Well you have to write the individual reduction half equations.....

Explanation:

Permanganate ion is reduced to a lower oxidation state manganese ion, and the deep red colour of permanganate dissipates to give a green colour in the case of manganate ion, a brown solid in the the case of the neutral oxide, or colourless in the case of $M {n}^{2 +}$

$1.$ $M n \left(+ V I I\right) \rightarrow M n \left(+ I V\right) :$

${\underbrace{M n {O}_{4}^{-}}}_{\text{deep red}} + 3 {e}^{-} + 4 {H}^{+} \rightarrow M n {O}_{2} + 2 {H}_{2} O$

This normally occurs in basic conditions so we add $4 \times H {O}^{-}$ to each side.....

$M n {O}_{4}^{-} + 3 {e}^{-} + 2 {H}_{2} O \rightarrow {\underbrace{M n {O}_{2} \left(s\right)}}_{\text{brown black solid}} + 4 H {O}^{-}$

$2.$ $M n \left(+ V I I\right) \rightarrow M n \left(+ I I\right) :$

$M n {O}_{4}^{-} + 5 {e}^{-} + 8 {H}^{+} \rightarrow {\underbrace{M {n}^{2 +}}}_{\text{almost colourless}} + 4 {H}_{2} O$

$3.$ $M n \left(+ V I I\right) \rightarrow M n \left(+ I I I\right) :$

$M n {O}_{4}^{-} + 4 {e}^{-} + 5 {H}^{+} \rightarrow M n {\left(O H\right)}_{3} + {H}_{2} O$

And again we add $5 \times H {O}^{-}$ to each side because basic conditions are required.....
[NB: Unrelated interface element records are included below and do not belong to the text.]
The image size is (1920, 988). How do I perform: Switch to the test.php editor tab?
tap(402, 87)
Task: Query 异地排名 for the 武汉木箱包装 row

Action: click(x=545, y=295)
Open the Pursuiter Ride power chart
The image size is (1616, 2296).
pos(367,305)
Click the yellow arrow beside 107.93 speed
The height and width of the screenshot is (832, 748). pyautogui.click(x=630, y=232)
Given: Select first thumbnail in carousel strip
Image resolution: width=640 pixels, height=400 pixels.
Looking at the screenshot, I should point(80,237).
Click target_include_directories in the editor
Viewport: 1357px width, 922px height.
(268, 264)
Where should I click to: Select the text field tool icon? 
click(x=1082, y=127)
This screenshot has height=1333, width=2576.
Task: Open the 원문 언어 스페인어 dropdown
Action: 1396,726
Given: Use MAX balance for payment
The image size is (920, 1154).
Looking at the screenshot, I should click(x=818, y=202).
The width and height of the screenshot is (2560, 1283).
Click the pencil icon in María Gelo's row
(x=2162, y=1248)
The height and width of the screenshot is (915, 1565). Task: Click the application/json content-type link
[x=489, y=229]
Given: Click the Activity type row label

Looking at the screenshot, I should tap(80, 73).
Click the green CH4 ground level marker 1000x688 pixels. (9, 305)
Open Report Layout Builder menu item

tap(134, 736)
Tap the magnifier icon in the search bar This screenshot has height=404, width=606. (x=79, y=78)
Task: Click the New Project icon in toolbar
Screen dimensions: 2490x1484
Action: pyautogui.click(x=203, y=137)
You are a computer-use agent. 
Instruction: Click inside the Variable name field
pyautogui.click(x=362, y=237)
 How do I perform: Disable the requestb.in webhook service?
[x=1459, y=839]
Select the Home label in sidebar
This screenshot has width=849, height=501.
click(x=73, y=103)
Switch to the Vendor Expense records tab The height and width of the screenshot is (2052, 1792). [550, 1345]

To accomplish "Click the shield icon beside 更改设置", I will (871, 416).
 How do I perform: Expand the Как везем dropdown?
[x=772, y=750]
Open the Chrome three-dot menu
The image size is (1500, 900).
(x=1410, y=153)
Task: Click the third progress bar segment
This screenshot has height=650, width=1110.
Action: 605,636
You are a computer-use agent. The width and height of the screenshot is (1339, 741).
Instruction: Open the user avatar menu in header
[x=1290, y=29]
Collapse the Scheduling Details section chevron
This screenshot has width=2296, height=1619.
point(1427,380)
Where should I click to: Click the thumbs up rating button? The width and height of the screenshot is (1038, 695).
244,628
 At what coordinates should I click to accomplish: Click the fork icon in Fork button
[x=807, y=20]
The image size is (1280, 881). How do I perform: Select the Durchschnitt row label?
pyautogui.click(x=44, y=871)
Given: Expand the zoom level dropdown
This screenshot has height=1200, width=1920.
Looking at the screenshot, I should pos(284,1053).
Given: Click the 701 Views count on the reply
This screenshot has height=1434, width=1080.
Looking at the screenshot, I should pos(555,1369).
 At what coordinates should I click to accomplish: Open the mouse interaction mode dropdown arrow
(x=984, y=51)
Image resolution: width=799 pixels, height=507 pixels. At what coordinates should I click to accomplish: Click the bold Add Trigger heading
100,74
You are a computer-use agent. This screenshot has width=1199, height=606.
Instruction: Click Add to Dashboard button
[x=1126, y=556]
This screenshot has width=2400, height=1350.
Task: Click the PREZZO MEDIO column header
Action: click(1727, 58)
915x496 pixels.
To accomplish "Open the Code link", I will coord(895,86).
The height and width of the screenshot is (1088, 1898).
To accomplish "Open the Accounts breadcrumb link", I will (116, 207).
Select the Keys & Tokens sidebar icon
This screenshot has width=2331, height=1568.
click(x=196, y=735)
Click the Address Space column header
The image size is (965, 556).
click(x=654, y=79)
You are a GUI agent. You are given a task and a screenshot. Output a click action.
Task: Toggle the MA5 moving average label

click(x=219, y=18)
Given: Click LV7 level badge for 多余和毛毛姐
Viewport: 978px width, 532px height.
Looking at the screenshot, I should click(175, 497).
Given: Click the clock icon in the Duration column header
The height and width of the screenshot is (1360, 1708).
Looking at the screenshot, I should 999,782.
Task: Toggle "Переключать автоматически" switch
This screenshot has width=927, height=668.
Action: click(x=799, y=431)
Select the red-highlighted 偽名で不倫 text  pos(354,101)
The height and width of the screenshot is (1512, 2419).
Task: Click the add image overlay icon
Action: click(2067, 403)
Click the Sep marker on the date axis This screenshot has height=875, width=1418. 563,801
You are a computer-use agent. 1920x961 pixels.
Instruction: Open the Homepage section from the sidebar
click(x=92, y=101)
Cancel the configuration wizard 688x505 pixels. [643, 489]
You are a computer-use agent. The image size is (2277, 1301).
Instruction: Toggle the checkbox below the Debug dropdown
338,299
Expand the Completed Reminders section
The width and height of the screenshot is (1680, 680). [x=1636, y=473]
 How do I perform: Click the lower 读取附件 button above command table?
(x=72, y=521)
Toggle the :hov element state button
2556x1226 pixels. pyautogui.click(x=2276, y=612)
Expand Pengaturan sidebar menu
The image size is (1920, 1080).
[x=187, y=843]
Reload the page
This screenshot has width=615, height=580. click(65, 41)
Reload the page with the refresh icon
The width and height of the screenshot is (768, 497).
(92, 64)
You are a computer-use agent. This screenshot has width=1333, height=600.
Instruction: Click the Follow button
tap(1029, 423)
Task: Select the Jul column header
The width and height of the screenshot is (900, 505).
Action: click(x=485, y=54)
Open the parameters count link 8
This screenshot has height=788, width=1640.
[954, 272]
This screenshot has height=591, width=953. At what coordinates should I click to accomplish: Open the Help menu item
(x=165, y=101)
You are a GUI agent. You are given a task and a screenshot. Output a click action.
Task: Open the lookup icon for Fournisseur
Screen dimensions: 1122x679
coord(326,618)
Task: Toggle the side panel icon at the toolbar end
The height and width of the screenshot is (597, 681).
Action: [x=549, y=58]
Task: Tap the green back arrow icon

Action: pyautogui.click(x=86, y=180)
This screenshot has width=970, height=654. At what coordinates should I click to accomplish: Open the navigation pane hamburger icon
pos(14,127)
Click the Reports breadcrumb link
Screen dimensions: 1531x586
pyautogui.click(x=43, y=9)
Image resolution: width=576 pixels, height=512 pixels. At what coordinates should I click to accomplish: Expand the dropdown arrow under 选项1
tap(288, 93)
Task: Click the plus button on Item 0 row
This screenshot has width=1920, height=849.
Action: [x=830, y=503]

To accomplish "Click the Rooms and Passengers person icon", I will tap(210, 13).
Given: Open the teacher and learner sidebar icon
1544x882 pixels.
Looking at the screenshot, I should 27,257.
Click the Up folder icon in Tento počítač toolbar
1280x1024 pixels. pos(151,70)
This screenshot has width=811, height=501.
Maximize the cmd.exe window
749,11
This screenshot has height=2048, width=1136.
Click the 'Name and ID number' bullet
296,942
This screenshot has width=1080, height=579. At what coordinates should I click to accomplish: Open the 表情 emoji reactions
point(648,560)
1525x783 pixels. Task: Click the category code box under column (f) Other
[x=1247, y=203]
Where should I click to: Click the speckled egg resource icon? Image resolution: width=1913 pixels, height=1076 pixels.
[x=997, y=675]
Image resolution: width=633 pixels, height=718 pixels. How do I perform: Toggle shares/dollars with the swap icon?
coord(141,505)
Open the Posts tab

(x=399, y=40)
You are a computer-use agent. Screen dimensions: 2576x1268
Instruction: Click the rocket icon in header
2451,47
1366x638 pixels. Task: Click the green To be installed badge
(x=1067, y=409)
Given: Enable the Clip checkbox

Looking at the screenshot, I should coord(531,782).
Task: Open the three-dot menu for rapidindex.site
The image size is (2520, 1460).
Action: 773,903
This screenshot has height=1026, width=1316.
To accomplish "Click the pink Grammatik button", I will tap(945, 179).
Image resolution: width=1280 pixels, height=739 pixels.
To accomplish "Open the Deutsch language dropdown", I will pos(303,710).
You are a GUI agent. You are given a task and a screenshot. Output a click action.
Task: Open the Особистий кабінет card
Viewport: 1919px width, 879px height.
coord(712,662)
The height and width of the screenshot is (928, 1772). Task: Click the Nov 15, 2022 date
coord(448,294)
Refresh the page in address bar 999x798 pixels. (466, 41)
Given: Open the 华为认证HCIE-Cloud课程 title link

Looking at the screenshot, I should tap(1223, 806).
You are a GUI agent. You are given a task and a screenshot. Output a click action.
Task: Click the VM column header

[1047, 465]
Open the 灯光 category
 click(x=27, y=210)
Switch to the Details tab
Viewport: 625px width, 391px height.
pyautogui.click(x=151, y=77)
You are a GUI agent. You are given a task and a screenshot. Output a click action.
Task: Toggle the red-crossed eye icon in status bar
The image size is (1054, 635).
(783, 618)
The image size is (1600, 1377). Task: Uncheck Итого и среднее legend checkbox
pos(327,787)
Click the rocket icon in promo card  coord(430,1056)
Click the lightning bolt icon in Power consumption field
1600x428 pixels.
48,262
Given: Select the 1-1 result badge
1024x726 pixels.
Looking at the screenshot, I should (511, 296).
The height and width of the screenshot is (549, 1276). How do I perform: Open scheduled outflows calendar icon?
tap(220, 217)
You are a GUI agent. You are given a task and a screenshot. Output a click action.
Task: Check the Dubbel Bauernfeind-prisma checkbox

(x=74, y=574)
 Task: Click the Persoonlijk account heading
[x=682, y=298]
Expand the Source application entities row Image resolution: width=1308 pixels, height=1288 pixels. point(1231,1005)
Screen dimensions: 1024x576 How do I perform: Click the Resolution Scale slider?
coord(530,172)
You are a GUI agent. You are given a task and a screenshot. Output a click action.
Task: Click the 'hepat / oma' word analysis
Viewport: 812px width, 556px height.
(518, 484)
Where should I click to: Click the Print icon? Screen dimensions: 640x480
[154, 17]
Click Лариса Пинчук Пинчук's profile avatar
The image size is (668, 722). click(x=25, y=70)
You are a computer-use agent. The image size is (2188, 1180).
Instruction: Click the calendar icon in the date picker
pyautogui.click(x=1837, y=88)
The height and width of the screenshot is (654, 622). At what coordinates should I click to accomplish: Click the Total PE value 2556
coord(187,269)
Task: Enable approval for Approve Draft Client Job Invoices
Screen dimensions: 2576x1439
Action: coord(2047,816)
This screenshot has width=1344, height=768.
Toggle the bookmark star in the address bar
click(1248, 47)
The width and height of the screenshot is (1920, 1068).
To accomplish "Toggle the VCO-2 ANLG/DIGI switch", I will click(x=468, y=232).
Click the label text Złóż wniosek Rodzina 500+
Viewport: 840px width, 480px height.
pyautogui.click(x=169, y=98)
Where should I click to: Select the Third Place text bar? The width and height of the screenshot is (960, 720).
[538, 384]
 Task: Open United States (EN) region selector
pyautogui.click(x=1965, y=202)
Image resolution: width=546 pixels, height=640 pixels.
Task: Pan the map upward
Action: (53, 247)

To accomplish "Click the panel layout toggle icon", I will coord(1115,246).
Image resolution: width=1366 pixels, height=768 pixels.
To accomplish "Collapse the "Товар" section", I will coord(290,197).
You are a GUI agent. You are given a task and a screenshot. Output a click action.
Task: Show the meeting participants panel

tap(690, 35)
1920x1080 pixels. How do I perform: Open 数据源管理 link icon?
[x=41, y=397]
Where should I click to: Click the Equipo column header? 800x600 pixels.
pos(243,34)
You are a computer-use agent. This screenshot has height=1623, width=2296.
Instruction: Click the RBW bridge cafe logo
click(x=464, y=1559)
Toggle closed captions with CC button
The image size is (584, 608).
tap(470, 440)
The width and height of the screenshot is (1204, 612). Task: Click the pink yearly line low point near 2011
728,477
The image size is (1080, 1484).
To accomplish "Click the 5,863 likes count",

$M n {O}_{4}^{-} + 4 {e}^{-} + 4 {H}_{2} O \rightarrow M n {\left(O H\right)}_{3} \left(s\right) \downarrow + 5 H {O}^{-}$

$4.$ $M n \left(+ V I I\right) \rightarrow M n \left(+ V I\right) :$

${\underbrace{M n {O}_{4}^{-}}}_{\text{purple" +e^(-)rarr underbrace(MnO_4^(2-))_"green}}$

Are charge and mass balanced in each scenario? All care taken, but no responsibility admitted.